I'll try and take another pic of the Orsa under daylight just for you







. Its more of a baby blue mixed with a very light sea blue. Trust me, its not that bad









I also prefer dials without any day or date, but how many of those are around?









My pictures are mostly taken at the office and the windows are blue tinted, thus the shade.


----------



## Nalu (Nov 28, 2003)

You're too kind Hakim!


----------



## Stan (Aug 7, 2003)

Hope you don't mind Hakim but I took the liberty of removing some of the cast from one of your pics. No offence intended.









The dial looks pretty nice to me.


----------



## hakim (Sep 13, 2004)

Stan, that looks great. No offence taken, but please teach me how you did that. Photoshop?


----------



## Stan (Aug 7, 2003)

Nothing as costly as Photoshop Hakim.









I used Paint Shop Pro 7, in the effects menu it has an enhance photo section and I just let it correct the colour balance automaticaly. I also set automatic contrast enhancement too.

Depending on the camera you have you may be able to correct for the blue cast of the windows by changing the cameras white balance setting.

Most graphics programmes should allow you to correct colour balance automaticaly or manually if not.

Hope this helps.


----------



## hakim (Sep 13, 2004)

Thanks a lot Stan. I'll definetly look into it.


----------



## hakim (Sep 13, 2004)

Specially for you Colin.

Hope it meets your approval









These were taken last weekend. Tried to use different background to have a different contrast to the dial.

What do you think? Like or not?


----------



## JonW (Mar 23, 2005)

I bought one of these Seiko 5's off roy a few weeks back as well... love the look of it on the brown leather... I thought the bracelt too fussy for a smaller watch as well...

Have to say the quality of the watch for under 60quid is amazing, mineral front and back glass and the famed Seiko 7s26 movement as welll... amazing!

I liked it so much I also bought an 007 last week and have been wearing that as my 'weekend away' watch and am impressed for the value of both - cheers Roy!

Jon.


----------



## Nalu (Nov 28, 2003)

Very nice photos, Hakim!
















I'm still not much for blue dials (see the coloured dials thread in the Mil/Diver section), this one in particular. I can't decide whether it's the shade of blue or the combination of the PloProf hands.

Bezel looks good and the bracelet smartens up the watch. I'd be interested in your thoughts on the watch, there has been a lot of discussion about the real and ersatz Orsas over the last year on just about every forum.

Still haven't seen my (ersatz I believe) Orsa. It's meant to be on the way by all reports. The Eco-Zilla arrived today, but I did not get to the PO before closing. There's no such thing as RHIP at the Posties


----------



## hakim (Sep 13, 2004)

I guess the dial color is one of those "love it or hate it" jobs. It does take a bit getting used to and you can't really match it with everything you wear.
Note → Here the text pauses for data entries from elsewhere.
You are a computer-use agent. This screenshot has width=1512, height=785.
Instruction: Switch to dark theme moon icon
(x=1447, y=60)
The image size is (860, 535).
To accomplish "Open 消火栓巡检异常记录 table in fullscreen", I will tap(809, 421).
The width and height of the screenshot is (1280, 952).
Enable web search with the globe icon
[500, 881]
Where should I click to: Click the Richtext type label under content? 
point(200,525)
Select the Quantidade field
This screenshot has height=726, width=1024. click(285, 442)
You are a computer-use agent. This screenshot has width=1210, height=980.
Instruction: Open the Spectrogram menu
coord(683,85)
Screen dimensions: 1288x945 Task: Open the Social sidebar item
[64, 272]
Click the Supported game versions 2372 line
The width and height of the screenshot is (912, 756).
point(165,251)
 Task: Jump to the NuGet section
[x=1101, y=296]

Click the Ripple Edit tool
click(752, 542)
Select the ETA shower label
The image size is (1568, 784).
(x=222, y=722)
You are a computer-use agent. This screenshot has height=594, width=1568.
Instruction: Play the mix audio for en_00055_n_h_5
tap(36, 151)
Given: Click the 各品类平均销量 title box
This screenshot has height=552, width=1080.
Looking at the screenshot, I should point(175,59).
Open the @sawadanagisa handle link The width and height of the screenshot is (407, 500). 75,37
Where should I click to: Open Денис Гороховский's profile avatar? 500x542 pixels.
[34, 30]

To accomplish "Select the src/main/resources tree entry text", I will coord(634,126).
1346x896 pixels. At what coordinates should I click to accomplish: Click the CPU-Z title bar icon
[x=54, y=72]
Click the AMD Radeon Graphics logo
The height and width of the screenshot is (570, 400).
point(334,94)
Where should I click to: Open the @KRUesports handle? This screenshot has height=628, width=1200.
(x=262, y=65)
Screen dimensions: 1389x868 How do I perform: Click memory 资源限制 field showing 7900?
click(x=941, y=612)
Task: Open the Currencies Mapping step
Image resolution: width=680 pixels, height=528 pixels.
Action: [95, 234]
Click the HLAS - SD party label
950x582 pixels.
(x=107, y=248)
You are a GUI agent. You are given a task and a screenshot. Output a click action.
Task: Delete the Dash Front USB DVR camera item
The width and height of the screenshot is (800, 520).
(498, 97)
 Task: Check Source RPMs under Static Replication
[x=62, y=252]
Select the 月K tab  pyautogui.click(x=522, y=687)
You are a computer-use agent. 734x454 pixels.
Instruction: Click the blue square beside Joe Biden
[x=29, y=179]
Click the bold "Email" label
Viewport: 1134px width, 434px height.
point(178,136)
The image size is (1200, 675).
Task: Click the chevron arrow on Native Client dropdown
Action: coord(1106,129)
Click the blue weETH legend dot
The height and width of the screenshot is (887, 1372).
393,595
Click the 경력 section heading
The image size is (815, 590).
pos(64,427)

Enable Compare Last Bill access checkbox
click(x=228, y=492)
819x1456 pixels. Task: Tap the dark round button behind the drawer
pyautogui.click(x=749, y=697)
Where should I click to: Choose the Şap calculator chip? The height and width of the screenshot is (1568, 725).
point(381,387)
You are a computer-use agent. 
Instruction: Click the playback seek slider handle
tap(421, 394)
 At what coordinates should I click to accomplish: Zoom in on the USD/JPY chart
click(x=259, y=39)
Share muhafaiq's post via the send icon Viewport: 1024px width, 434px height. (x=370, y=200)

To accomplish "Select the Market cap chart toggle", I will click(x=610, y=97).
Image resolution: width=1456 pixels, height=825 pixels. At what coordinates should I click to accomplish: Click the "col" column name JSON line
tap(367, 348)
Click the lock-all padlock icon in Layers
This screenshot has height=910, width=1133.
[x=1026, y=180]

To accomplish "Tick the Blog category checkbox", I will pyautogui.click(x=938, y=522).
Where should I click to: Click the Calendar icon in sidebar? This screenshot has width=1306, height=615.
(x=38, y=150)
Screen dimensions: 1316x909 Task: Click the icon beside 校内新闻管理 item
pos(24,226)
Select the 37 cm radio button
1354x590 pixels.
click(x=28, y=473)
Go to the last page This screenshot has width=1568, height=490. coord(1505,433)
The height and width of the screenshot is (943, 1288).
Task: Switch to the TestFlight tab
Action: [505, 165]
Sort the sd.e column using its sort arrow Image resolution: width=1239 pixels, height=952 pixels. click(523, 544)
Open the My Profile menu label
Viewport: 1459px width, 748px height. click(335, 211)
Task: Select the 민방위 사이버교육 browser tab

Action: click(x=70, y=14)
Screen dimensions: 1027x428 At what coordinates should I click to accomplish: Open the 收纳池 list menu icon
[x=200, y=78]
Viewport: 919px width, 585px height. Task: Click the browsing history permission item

However, I am impressed by the watch itself. Build quality is very good for the price and bezel has a very nice positive action. None of the whimpy springy actions you see in some other so called dive-watches. Also this one is rated to 200m and even though I've never tested it myself







I believe its true. This based on several e-mails with the vendor and the build quality itself.

BTW congrats on your Eco-Zilla. Another watch destined to be a classic. Can't seem to wear mine enough though due to its bulk


----------



## Silver Hawk (Dec 2, 2003)

I love that Orsa, Hakim, always have done. Why, oh why, didnt I buy that one in the Sales secyion 6 months ago









.....and very good photos too. Love the mat it is sitting on...very nice effect.









Cheers

Paul


----------